Ter uma alimentação equilibrada garante uma vida mais saudável. Esse é um entendimento unânime na comunidade médica. O tema é tão relevante que fez com que o dia 29 de maio ficasse marcado como Dia Mundial da Saúde Digestiva, com o objetivo de mobilizar e orientar a população sobre a importância da prevenção e diagnóstico precoce de doenças do aparelho digestivo.

Na área oncológica, a alimentação é vista como uma ferramenta extremamente importante na prevenção, se somando a outros hábitos saudáveis essenciais, como a prática de exercícios físicos. Estudos, porém, tentam descobrir se alguns tipos específicos de dietas podem auxiliar no combate ao câncer quando já diagnosticado. Trata-se de uma discussão ainda sem conclusão, mas que ganha cada vez mais espaço no mundo científico.

“Poucos estudos realizados em humanos chegaram a alguma conclusão, muito devido à dificuldade de avaliar e interpretar os dados destes estudos, pois a maioria apresenta muitos erros e problemas dos métodos usados. Dentre os diversos tipos de intervenções dietéticas, uma dieta que simula o jejum apresentou dados promissores recentemente”, comenta o doutor Bruno Kunz Bereza, médico oncologista e especialista em cirurgia minimamente invasiva do Ceonc Hospital do Câncer.
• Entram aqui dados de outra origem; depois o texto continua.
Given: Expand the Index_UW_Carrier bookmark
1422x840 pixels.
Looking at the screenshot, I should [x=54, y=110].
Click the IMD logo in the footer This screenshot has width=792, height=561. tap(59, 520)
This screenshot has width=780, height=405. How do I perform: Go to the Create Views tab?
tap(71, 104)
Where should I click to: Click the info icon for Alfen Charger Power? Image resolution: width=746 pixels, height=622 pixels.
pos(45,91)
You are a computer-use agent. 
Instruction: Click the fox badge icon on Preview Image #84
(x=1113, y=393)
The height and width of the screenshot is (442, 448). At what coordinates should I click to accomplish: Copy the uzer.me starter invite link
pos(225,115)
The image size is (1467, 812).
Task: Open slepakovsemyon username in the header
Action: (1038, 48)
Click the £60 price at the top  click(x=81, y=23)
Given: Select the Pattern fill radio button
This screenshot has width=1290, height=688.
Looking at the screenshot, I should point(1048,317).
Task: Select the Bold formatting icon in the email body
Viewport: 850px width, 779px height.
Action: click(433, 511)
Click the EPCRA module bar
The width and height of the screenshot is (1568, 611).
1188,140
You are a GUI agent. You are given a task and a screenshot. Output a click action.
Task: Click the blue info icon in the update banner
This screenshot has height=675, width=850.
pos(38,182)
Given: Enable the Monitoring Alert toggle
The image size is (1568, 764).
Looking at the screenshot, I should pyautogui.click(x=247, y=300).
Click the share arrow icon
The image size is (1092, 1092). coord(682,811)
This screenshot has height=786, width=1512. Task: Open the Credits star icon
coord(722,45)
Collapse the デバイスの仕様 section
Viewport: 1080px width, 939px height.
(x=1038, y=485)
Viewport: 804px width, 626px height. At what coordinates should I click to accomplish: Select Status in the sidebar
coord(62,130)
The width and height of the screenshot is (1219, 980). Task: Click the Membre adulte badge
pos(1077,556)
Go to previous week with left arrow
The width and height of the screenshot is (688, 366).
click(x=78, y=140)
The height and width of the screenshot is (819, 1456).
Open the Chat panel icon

Segundo Bereza, o caso com resultado animador foi observado por pesquisadores italianos e publicado durante congresso virtual no final de abril deste ano.  A análise envolveu dietas em que durante alguns períodos a pessoa faz refeições com níveis baixos de calorias, açúcares e proteínas e maior proporção de gordura, alternando com fases de realimentação com dieta balanceada, a fim de prevenir perda de peso.

“Dentre as evidências em modelos experimentais em culturas de células ou em modelos animais, houve evidência de que esse tipo de dieta está associado ao controle de algumas substâncias que são ‘alimentos’ para diversos tipos de tumores e, também, ao aumento de substâncias que derrotam alguns tipos de células cancerígenas”, explica o médico.

Recentemente, o estudo já havia apresentado bons resultados em testes in vitro e em animais. Agora, aplicado às mulheres com câncer de mama, as pesquisas foram feitas com foco na dieta que mimetiza o jejum com capacidade de modular fatores metabólicos que promovem a regressão da doença.

“Esse estudo foi realizado com pacientes com câncer de mama e a análise corrobora a importância de incorporar avaliação dietética no câncer de mama com dados importantes para estudos futuros.  As mulheres que fizeram a dieta orientada, obtiveram importantes reduções em fatores relacionados ao crescimento do câncer de mama como leptina e IGF-1”, detalha o doutor Bruno.

Os estudos ainda precisam confirmar a intensidade da restrição dos alimentos e a periodicidade desta conduta. O médico oncologista, Bruno Kunz Bereza, destaca, porém, que há um leque de questionamentos e oportunidades para a alimentação aumentar os benefícios de quimioterapias, hormonioterapias e outros tratamentos, em inúmeros tipos de câncer.

“Antes da tomada de qualquer decisão, é preciso que o paciente procure orientação de nutricionistas especialistas neste assunto e, também, envolva os oncologistas e demais médicos. É preciso ter cautela para que, aos poucos, possamos colher os benefícios das evidências apresentadas”, conclui Bereza.